#### SELECTED EXCERPT ####

Allemande Left

Well, I wasn’t expecting this. I’ve been cared for and looked after by Tom for over five years as I ebb and flow from this medical peak or that depressive valley. I’m still fresh off my last stumble and fall from a surgery that turned into two surgeries and then sepsis. And yet, here we are. Tom’s spinal stenosis is out of control and just like that, everything is free falling.

It is hard to watch someone you love suffer. It is also hard to be brave and strong when you don’t feel particularly brave or strong.

We have done a very comforting dance these past few years. I get sick. He takes a step toward me and takes care of me. I am inviting and let him, I rely on him to manage my care. He does an excellent job. I am constantly reassured by his love and tenderness toward me. It is a feedback loop that has sustained my heart and courage to keep taking steps toward him even when it feels too vulnerable to move another inch.

That isn’t our routine right now. It can’t be. It won’t be for quite some time, if ever again. I understand learning new steps can be thrilling and joyful. I am sure that new routine will be fantastic for someone else. But for me? That old dance? It was comforting. It made me feel like I understood my place in the world. He and I had carved out this tiny corner for ourselves. I wasn’t ready to leave the dance floor just yet.

#### DATA BELOW ####

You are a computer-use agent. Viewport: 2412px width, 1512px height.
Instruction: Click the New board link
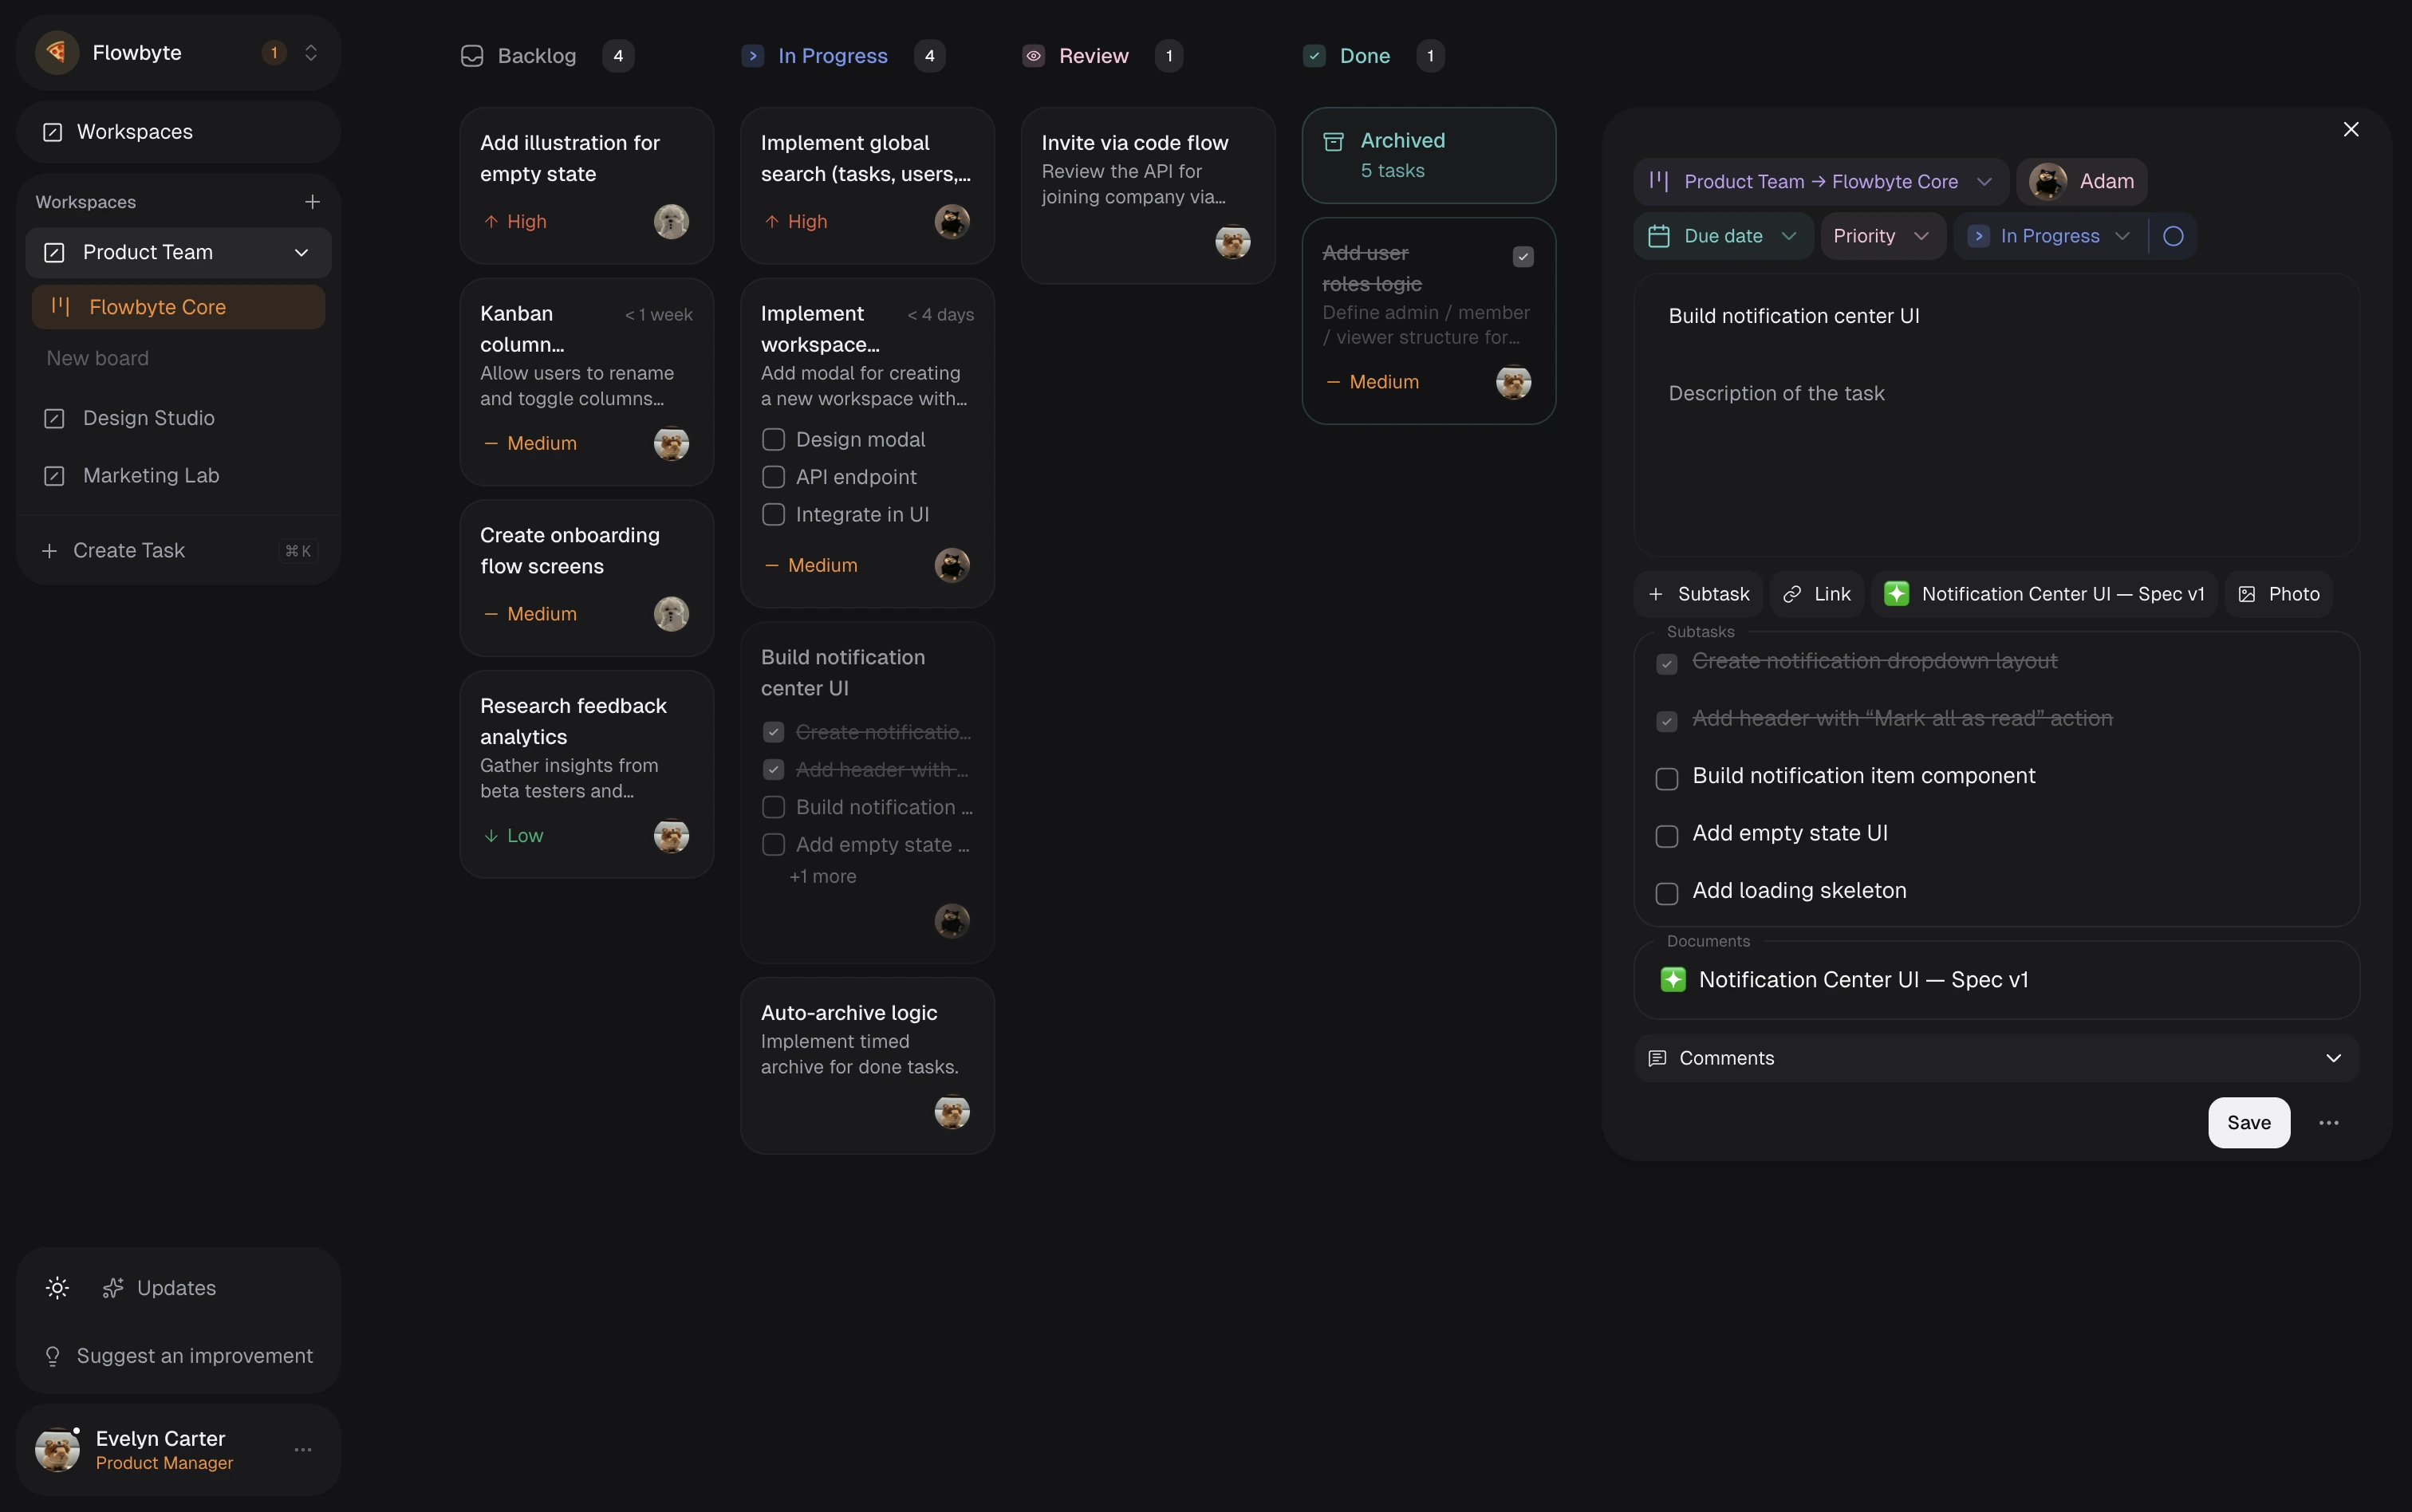pyautogui.click(x=97, y=357)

####

■ **ACTIVITY LIST**
1. Please retype the Allemande Left piece starting with "We have done" and going on through "floor just yet.".
2. Condense the paragraph of the Allemande Left piece that begins "We have done a very comforting dance" into a shorter version that keeps its main facts.
Rely only on the Allemande Left piece.

■ **RESPONSES TO THE TASKS**
1.
We have done a very comforting dance these past few years. I get sick. He takes a step toward me and takes care of me. I am inviting and let him, I rely on him to manage my care. He does an excellent job. I am constantly reassured by his love and tenderness toward me. It is a feedback loop that has sustained my heart and courage to keep taking steps toward him even when it feels too vulnerable to move another inch.

That isn’t our routine right now. It can’t be. It won’t be for quite some time, if ever again. I understand learning new steps can be thrilling and joyful. I am sure that new routine will be fantastic for someone else. But for me? That old dance? It was comforting. It made me feel like I understood my place in the world. He and I had carved out this tiny corner for ourselves. I wasn’t ready to leave the dance floor just yet.

2. For the past few years, the two have followed a comforting dance. When the writer gets sick, Tom steps in and manages the writer's care, and does it very well. His love and tenderness reassure the writer. This feedback loop has given the writer the heart and courage to keep moving toward him, even when that feels too vulnerable.